Try it out! And reach out to me to tell how it was 🙂

Does the culture of your company matter?

Today I saw a dance video of a friend of mine. She apparently was dancing with her college gang. Their energy, sync in moves, facial expressions and body language – revealed more than words ever could.

Here’s what my little knowledge of psychology tells me:

  • The people we surround ourselves with determine who we become.
  • Even they didn’t know that their friends play so important role in their happiness.
  • It is the best thing if we choose our people wisely, and if we don’t that’s a doom on us.

But why are we talking about this?

Because I was a star player in my first job because I was nurtured that way.

In my second job, things changed drastically because:

  • I asked a lot of questions, which made my manager believe I am getting too excited and I don’t know anything.
  • I was always happy and booming with joy, which was also perceived as a sign of dumbness.
  • Most importantly, there was once a trainer who was invited to our office. Those days my manager wasn’t talking to me (yes, that also happened!) because I had taken two days off owing to ill health. My work was in sync, so I attended the one-hour zumba session that the trainer conducted.

And damn, after that session it was a guilty feeling that encircled me. The feeling that I should have sat stuck at my desk because my boss would like it – I just didn’t want to be limited by that feeling so I attended the Zumba session. And more than anything else, it was organized by the HR of the company, and I, inter alia, received a formal email from her for attending the session.

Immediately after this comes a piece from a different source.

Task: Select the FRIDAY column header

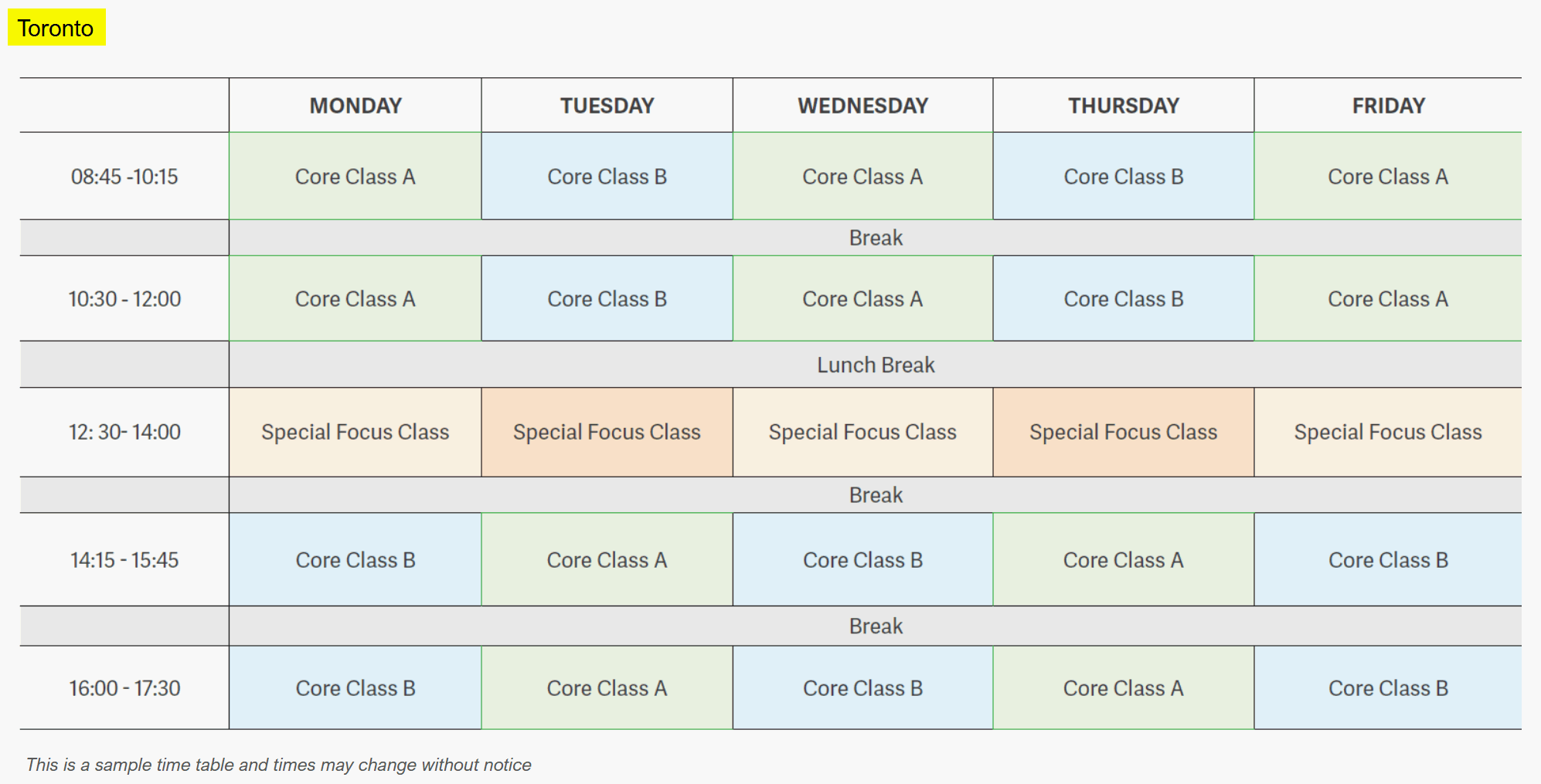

This was just one instance, I could lay at least ten such instances that made me feel small in the organisation. Btw, instead of teaching me how to solve difficult problems, my manager used to ask me: “Will you be able to do it?” This wasn’t because I had proved my inability to him, it was because in our informal conversations he always highlighted how he felt men were more apt to doing this job.)

Was I wrong? Yes, in the desire of joining that organisation, I was wrong. Was I wrong in my stint at that workplace? Well, only if curiosity and cheerfulness are wrong.

In a fortunate tale of events, my leader did not like me and asked me to “look for further opportunities” because I didn’t fit the bill of fitting in.

I did get out of the organisation, and it was the best thing that happened to me.

Now, before we conclude, there were some good things in the organisation:

  • They did provide me bread and butter
  • The operations and sales team were driven to meet the customer needs, always
  • We had a break of one month after working for two months (good as well as not so good as all drive was lost).
  • My manager (yes the one who stopped talking to me) was cool and calm (sadly not driving me to performance.)
  • He said he felt bad about the leader asking me to leave, and it was all in good intent. He treated me like his daughter and perhaps because of which never bothered enough to make me bold enough to face the muddy waters of the job which is of the most importance to perform.

But this post isn’t necessarily about what was good in the organisation that I worked with, and what wasn’t. It was more about the culture. All organisations are the best – if they hire the right people

My friend was dancing along with her friends and they all enjoyed it. I danced with my colleagues and my non-communicative manager felt worse because of this. Of course that guilt slid into me. Of course that did affect me.

That is why it is important to review the company and the culture you are working with.

It is going to be hard, but so is it hard for the company to find the right fit for them. If they could do the emotional labour of being patient and going through the difficult stuff, so is it your responsibility to move the needle and go to the place you would be proud to say in your first page interview.